As part of SAB’s case, it has set out the consequences of the ban, which include warning the state of the risks to compliance with the conditions required for the merger agreement between the two alcohol giants, which was concluded late in 2016.

In the application filed in the Western Cape High Court on Wednesday, Richard Rivett-Carnac, a director of SAB, said in the founding affidavit that the company had written a letter to the Competition Commission dated December 4, which followed a process started in May 2020, saying there was a risk of non-compliance with the two conditions provided for in the $106bn (R1.635-trillion) merger between AB InBev and SA’s biggest brewer.

He said SAB submitted a proposal that these conditions be amended by way of an application to the Competition Tribunal, but there was no response to the letter. He said the risk to compliance with the two conditions, is caused directly by the ban. 

To that effect, he said SAB informed government authorities in a letter dated January 4 that “its obligations have been suspended with effect from the date of the impugned regulations”.

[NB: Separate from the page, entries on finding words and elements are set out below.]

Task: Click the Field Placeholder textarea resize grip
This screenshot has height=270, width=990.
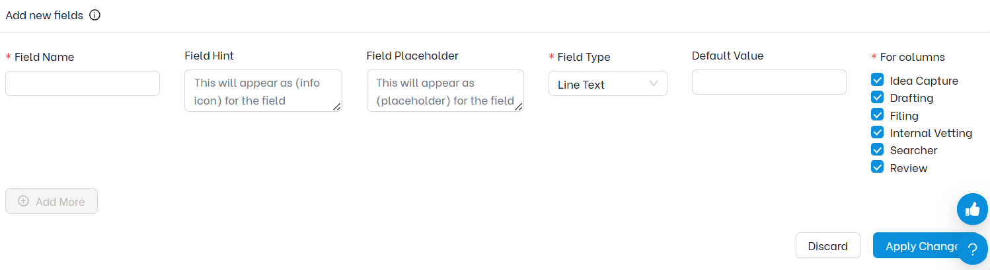Action: click(519, 107)
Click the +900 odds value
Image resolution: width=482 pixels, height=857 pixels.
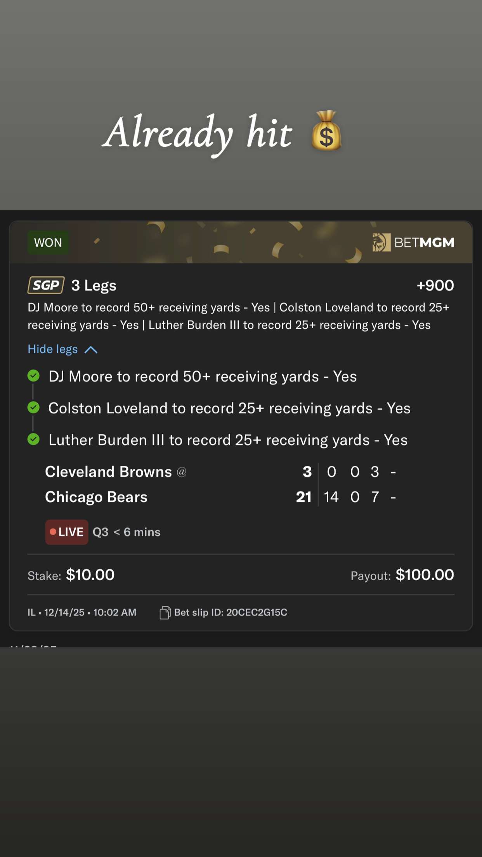click(435, 286)
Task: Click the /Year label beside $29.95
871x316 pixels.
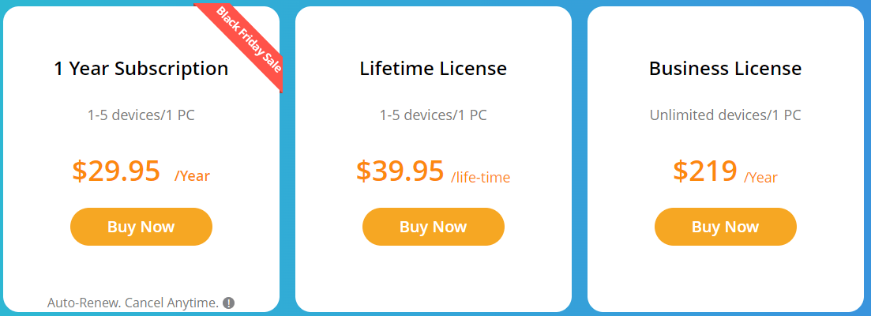Action: [x=192, y=176]
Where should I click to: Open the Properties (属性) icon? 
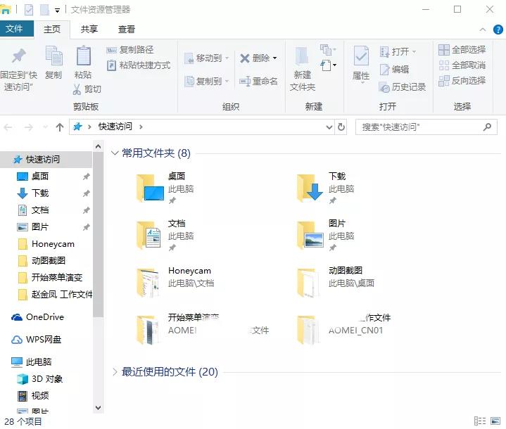point(361,59)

Rivett-Carnac painted the dire economic consequences of the ban to the fiscus, which includes that it has cost the state approximately R4.5bn in tax revenue so far. He said job losses as a result of the two previous bans could amount to as many as 165,000, while SAB estimates that, on an annualised basis, R55bn was lost to SA’s GDP at market prices, about 1.2% of GDP.

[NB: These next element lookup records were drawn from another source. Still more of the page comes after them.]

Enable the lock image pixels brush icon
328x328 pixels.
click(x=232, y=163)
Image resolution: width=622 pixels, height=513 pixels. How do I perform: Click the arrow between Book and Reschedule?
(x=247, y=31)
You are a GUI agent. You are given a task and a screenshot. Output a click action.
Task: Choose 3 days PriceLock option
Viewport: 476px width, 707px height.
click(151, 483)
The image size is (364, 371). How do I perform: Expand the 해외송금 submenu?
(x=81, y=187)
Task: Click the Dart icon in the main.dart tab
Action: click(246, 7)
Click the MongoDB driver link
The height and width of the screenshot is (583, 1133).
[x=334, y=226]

He said another issue was that the ban threatened “SA’s most important trade treaty” — the economic partnership agreement with the EU. He said this is because SA is not importing alcohol form the EU now as a result of the ban.

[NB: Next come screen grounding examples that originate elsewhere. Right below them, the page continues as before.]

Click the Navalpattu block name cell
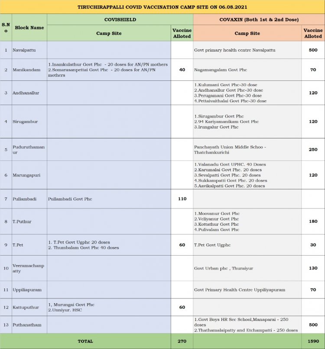 point(29,50)
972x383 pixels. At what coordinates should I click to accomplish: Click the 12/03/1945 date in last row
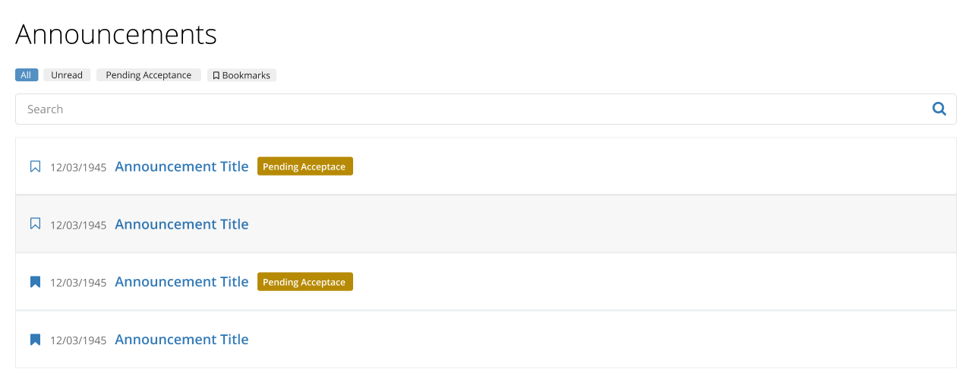(x=78, y=340)
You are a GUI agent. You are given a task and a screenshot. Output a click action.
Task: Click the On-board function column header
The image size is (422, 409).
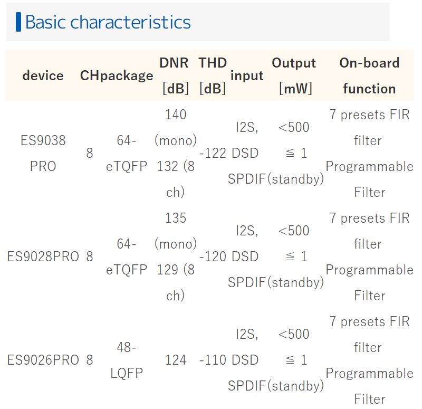(x=370, y=75)
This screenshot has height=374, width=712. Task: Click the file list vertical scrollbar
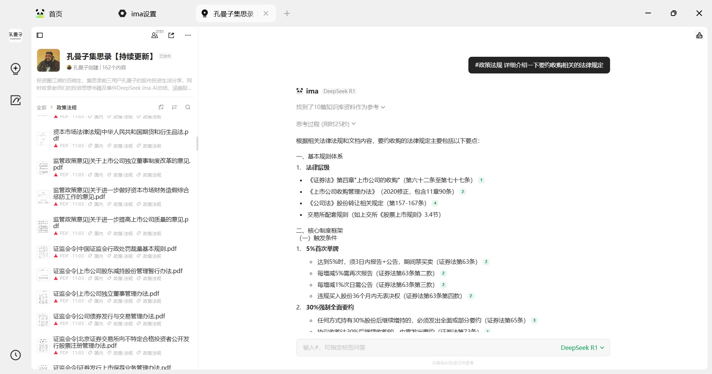[x=197, y=144]
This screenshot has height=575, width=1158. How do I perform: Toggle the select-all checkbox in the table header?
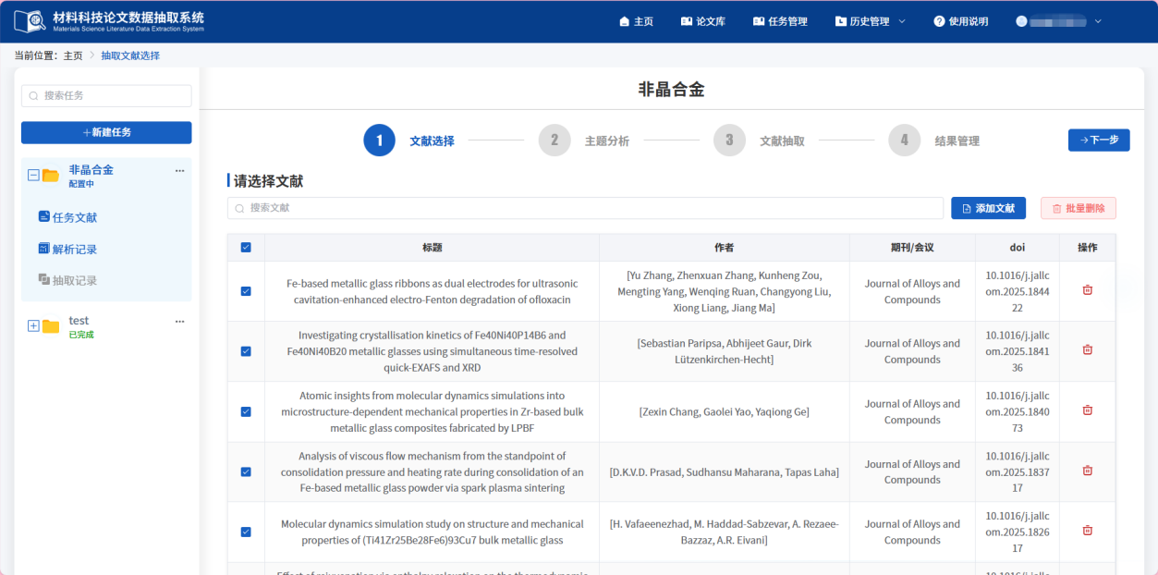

Rivett-Carnac said the government did not consider the risk to trade deals in coming to its decision to ban alcohol. He also referred to the loss in investment the ban has led to. SAB was among a spate of companies in 2020 that either delayed or cancelled billions of rand in investment, citing uncertainty caused by the government’s ban on the sale of alcohol — a blow for President Cyril Ramaphosa, who made attracting foreign investment a central pillar of his economic strategy.

The AB InBev unit said in August that it was withdrawing R2.5bn of planned infrastructure upgrades for the 2020 financial year, while a planned investment of a similar amount for 2021 has been placed under review.

​At the time, glass manufacturer Consol said it was suspending the construction of a R1.5bn production plant. Heineken, Europe’s largest beer company, stopped work on a R6bn brewery.